Operations & Troubleshooting
Maintaining platform reliability requires robust observability, standardized rollback procedures, and a systematic approach to technical troubleshooting. This guide outlines the engineering standards for production operations.
Health Checks & Liveness
Every service must expose standardized health endpoints to facilitate orchestration (e.g., Docker Compose, Kubernetes) and external monitoring.
Standard Endpoints
| Endpoint | Purpose | Logic |
|---|---|---|
/health | Liveness | Verifies the process is running (Fast, no external dependencies). |
/health/ready | Readiness | Verifies the service can handle traffic (Checks DB, Cache, etc.). |
Docker Compose Implementation
Implement health checks in docker-compose.yml to ensure dependencies are ready before dependent services start.
services:
api:
healthcheck:
test: ["CMD", "curl", "-f", "http://localhost:3000/health"]
interval: 10s
timeout: 3s
retries: 3
start_period: 30s
Logging Strategy
We standardize on Structured Logging (JSON) in production to enable efficient log aggregation, programmatic searching, and automated alerting.
Operations Commands
| Objective | Command |
|---|---|
| Follow Logs | docker compose logs -f <service> |
| Search Errors | docker compose logs | grep -i error |
| Time-based View | docker compose logs --since 15m <service> |
In production environments, configure the json-file logging driver with max-size and max-file limits to prevent disk exhaustion.
Rollback Procedures
When a deployment failure occurs, prioritize returning the system to a "Known Good" state immediately.
Service Rollback
Redeploy the previous stable Docker image tag from the container registry.

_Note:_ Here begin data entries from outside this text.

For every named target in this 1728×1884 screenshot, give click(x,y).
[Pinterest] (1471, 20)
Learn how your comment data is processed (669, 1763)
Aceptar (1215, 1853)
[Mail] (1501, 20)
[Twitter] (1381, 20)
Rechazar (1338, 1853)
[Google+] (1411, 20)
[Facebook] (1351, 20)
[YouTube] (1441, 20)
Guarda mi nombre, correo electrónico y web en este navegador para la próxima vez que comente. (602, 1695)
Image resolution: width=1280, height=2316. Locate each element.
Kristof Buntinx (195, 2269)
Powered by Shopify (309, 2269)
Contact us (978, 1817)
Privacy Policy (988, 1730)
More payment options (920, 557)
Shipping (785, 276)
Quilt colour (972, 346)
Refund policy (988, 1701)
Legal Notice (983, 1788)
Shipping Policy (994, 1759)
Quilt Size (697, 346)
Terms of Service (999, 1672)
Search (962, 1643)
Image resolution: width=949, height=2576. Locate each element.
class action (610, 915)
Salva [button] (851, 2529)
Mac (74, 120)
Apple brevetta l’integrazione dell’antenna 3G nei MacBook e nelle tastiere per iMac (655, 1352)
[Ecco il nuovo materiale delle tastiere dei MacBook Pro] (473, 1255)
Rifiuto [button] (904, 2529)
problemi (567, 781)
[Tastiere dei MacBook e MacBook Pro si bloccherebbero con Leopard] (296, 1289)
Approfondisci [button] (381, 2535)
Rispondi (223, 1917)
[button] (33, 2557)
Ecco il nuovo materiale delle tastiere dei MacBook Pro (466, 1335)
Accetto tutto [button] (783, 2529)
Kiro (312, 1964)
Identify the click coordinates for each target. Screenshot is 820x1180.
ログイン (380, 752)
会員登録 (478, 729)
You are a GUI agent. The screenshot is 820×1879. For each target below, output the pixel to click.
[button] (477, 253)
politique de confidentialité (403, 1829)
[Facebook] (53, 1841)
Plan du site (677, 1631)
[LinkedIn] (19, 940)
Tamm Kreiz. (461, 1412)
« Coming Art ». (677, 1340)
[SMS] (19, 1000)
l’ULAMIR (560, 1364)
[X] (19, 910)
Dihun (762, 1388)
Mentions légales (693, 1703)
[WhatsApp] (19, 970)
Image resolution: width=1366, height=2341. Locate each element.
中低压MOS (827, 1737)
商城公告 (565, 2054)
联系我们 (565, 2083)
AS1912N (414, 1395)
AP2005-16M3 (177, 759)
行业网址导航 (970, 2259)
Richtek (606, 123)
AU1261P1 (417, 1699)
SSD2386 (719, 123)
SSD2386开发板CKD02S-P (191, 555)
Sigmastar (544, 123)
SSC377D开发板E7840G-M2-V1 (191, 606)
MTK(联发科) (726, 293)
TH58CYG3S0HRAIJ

# Pull the specific known-good version
docker compose pull registry.example.com/api:prod-a1b2c3d
# Recreate the container with the stable image
docker compose up -d --force-recreate api
Database Rollback
If a database migration is destructive or causes application failures, restore from the pre-migration backup.
# Execute the restoration script using the timestamped backup
./scripts/restore-db.sh ./backups/pre_migration_backup.sql.gz
Troubleshooting Guide
Docker Infrastructure
| Symptom | Potential Cause | Remediation |
|---|---|---|
| Port Collision | Host process occupying port | Run lsof -i :<PORT> and terminate the conflicting process. |
| Connection Refused | Service initialization delay | Verify status with docker compose ps and check liveness logs. |
| DNS Resolution Failure | Network driver glitch | Execute docker compose restart to reset the virtual bridge. |
Development Environment (Dev Containers)
| Symptom | Remediation |
|---|---|
| Slow Container Startup | Use pre-built base images or minimize postCreateCommand logic. |
| Permission Denied | Verify updateRemoteUserUID: true is set in devcontainer.json. |
| SSH Authentication Failure | Execute ssh-add -l on the host to ensure keys are available to the agent. |
Production Release Checklist
Verify all items before executing a production deployment:
- Data Integrity: Verified and recent database backups are accessible.
- Observability: CPU, Memory, and Error Rate alerts are active.
- Security: No secrets or environment variables are tracked in version control.
- Validation: The exact image hash has been validated in the Staging environment.
For critical production incidents, follow the internal on-call rotation protocol.